[MATERIAL FOR THE TASK — start]

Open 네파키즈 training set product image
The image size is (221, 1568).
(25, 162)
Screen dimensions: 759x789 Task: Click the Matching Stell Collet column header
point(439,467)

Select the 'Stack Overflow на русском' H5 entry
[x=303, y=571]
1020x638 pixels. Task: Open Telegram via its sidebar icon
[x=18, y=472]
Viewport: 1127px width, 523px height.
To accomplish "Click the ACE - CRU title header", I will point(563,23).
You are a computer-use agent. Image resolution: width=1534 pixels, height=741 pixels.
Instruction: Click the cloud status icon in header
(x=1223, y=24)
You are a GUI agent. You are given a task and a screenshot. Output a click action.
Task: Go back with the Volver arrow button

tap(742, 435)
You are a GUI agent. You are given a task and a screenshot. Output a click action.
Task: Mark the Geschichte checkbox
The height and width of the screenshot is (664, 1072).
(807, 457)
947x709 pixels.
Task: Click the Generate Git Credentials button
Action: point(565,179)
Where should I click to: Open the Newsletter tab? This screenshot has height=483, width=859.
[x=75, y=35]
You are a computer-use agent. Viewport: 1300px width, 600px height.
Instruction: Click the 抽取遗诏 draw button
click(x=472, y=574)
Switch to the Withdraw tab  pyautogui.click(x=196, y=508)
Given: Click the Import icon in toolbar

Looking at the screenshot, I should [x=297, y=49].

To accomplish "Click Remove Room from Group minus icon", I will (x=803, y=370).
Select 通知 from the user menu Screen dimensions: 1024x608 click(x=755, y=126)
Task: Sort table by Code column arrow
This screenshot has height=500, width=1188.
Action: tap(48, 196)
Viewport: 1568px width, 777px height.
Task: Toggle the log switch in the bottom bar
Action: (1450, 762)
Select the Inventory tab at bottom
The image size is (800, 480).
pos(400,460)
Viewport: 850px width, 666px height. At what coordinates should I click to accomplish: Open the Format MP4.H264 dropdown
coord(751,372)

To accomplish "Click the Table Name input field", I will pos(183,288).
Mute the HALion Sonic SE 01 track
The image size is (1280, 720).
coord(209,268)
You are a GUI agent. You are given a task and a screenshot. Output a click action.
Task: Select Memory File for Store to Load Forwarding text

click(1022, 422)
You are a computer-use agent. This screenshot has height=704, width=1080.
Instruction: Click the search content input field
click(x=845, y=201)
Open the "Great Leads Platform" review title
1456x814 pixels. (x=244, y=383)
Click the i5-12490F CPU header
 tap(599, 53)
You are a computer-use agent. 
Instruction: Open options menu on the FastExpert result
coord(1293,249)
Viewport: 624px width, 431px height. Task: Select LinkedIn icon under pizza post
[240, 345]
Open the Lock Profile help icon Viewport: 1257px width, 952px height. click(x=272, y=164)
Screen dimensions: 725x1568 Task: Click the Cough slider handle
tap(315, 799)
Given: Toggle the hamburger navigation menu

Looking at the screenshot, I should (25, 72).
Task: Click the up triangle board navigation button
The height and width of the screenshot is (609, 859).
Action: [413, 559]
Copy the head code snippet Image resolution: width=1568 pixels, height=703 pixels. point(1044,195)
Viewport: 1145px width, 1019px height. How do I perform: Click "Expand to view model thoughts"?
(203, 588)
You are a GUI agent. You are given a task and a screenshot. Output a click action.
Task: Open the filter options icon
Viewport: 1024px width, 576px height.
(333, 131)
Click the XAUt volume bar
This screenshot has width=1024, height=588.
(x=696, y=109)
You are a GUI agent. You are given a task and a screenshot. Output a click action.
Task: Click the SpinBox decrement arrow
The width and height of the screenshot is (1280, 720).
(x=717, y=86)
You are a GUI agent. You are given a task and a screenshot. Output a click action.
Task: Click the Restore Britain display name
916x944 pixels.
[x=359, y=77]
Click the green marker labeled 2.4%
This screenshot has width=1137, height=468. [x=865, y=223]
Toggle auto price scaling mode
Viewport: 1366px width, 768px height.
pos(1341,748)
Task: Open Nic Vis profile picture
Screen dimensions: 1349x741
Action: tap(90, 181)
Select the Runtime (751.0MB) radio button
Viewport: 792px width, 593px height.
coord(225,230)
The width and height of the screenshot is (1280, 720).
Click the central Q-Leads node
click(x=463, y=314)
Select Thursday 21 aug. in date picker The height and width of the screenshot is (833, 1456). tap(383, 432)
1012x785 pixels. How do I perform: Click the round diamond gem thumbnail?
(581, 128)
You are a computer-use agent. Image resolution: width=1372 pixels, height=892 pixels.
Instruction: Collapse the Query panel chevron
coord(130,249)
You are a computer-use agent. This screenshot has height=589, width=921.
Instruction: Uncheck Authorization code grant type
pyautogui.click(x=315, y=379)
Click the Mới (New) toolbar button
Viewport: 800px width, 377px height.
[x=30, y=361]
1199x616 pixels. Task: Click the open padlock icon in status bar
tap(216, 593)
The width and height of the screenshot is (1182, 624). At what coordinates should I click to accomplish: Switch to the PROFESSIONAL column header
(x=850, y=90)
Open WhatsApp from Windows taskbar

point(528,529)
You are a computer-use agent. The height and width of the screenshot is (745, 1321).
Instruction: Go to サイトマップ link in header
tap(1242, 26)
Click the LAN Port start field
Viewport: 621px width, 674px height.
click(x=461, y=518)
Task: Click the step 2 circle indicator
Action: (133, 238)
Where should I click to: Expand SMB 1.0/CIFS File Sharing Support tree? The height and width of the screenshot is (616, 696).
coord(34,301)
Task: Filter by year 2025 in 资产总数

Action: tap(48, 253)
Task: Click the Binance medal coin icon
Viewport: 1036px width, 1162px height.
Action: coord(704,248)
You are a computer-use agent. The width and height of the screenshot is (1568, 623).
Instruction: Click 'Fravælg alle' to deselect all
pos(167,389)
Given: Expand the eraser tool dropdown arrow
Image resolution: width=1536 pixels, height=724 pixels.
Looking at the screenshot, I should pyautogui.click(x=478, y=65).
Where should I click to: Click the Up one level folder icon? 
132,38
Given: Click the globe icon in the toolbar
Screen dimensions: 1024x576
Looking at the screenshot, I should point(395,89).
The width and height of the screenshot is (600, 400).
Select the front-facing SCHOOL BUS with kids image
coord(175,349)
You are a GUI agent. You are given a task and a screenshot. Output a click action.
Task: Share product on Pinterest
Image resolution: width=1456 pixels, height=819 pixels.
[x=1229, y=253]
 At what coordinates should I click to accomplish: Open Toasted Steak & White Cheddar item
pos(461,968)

[MATERIAL FOR THE TASK — finish]

### EXERCISE GOAL
Only the lines containing the string "product" are needed; pull them out of the records.

### EXERCISE RESPONSE
Open 네파키즈 training set product image
Task: Share product on Pinterest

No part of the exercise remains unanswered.